[PIKIR] WASTU CITRA: INSPIRASI SENI MEMBANGUN DARI ROMO MANGUNWIJAYA

Oleh: Umbu Justin


Pulcrhum Splendor est Veritatis

Keindahan adalah pancaran kebenaran

Thomas Aquinas

Buku Romo Mangun

Wastu Citra, tulisan Romo Mangun, sepertinya merupakan buku arsitektur terbaik yang pernah ada. Berbeda dari pandangan hampir semua pemikir teori dan pengulas karya arsitektur,  Wastu Citra justru menghindarkan seni membangun dari konsep kata arsitektur.

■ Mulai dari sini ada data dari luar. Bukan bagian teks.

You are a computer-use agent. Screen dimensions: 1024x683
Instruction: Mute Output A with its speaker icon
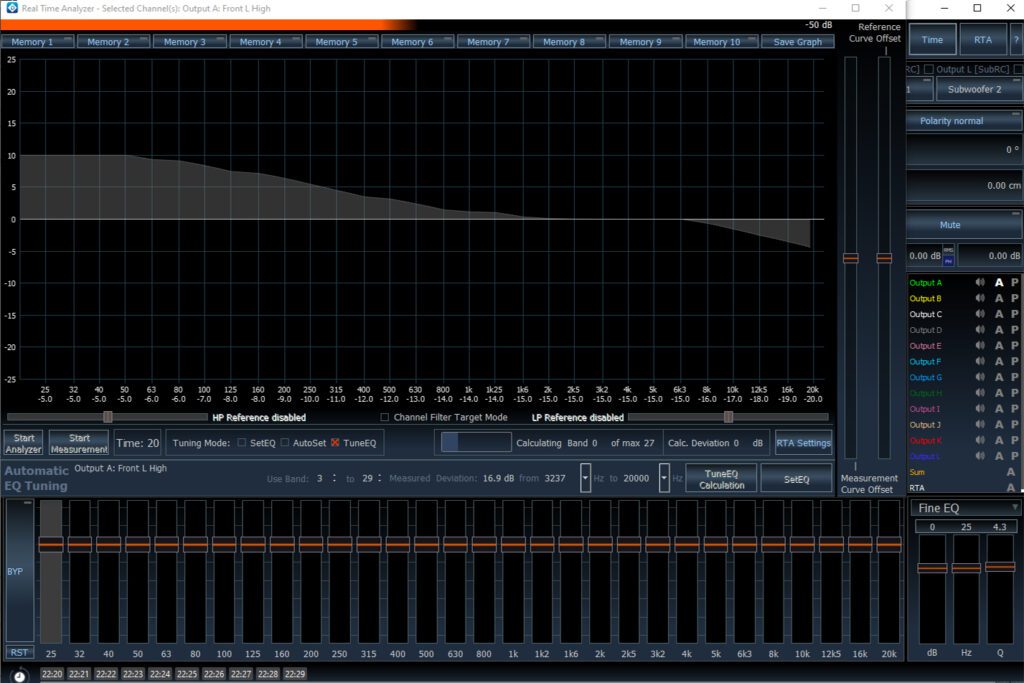click(x=980, y=283)
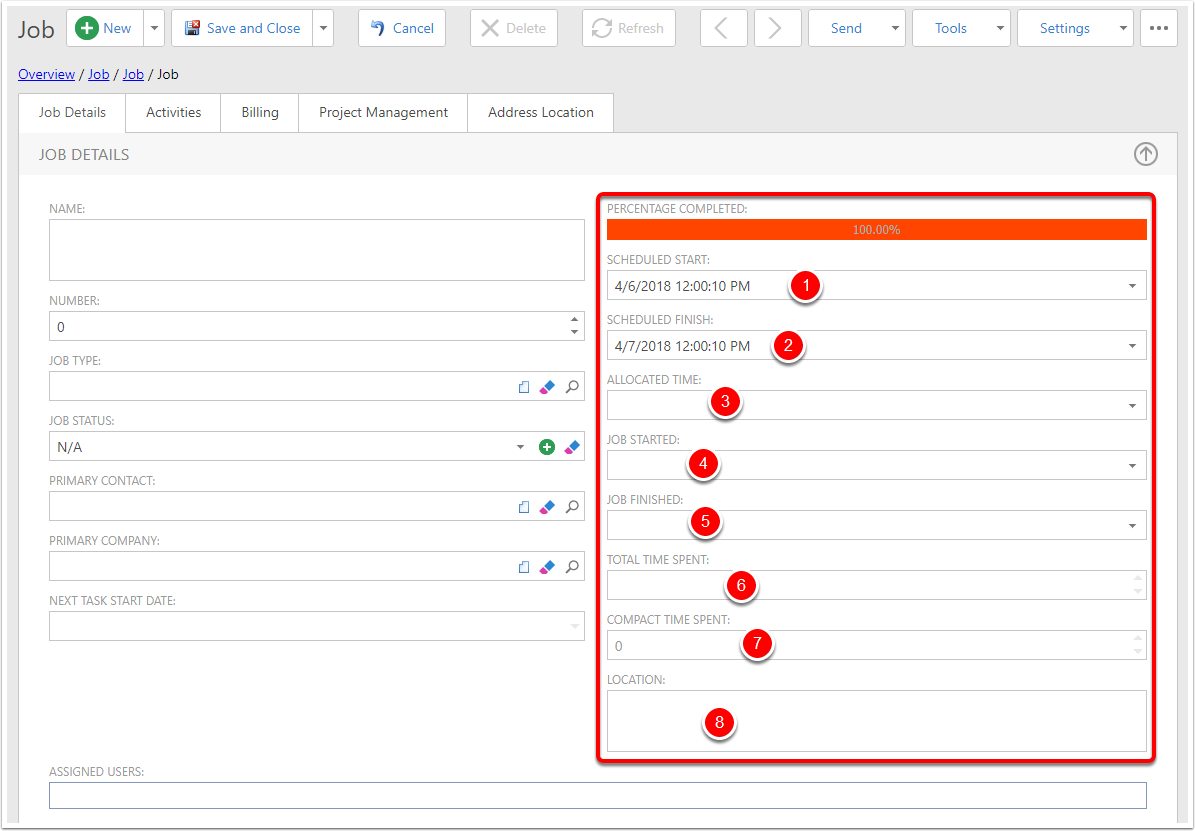Image resolution: width=1195 pixels, height=831 pixels.
Task: Open the Save and Close dropdown arrow
Action: (x=323, y=28)
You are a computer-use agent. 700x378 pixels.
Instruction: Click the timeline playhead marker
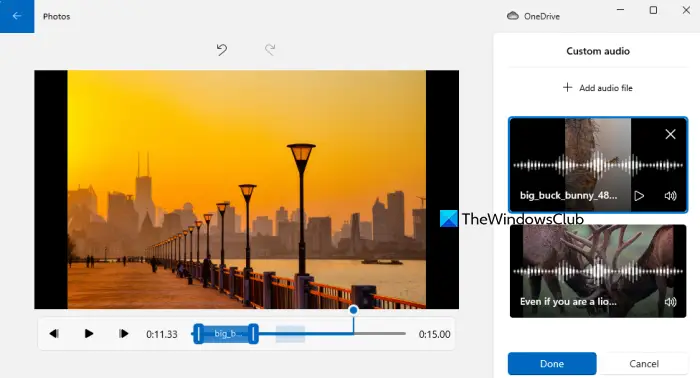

Kata arsitektur, arsitek, karya arsitektur,  mengandung pengertian yang mendahulukan  kreativitas desain, kemampuan teknik, kemampuan mengatasi tantangan elemen-elemen alam seperti iklim dan topografi serta inovasi di bidang  desain penemuan material baru yang efektif atau memukau. Para arsitek berkompetisi menjadi selebriti, genit dan mencari sensasi dengan merancang karya yang serba memukau demi pujian dari para pengulas. Dunia industri pun berlomba menghasilkan material yang paling inovatif dalam mengatasi tantangan desain sekaligus paling indah ditangkap indera.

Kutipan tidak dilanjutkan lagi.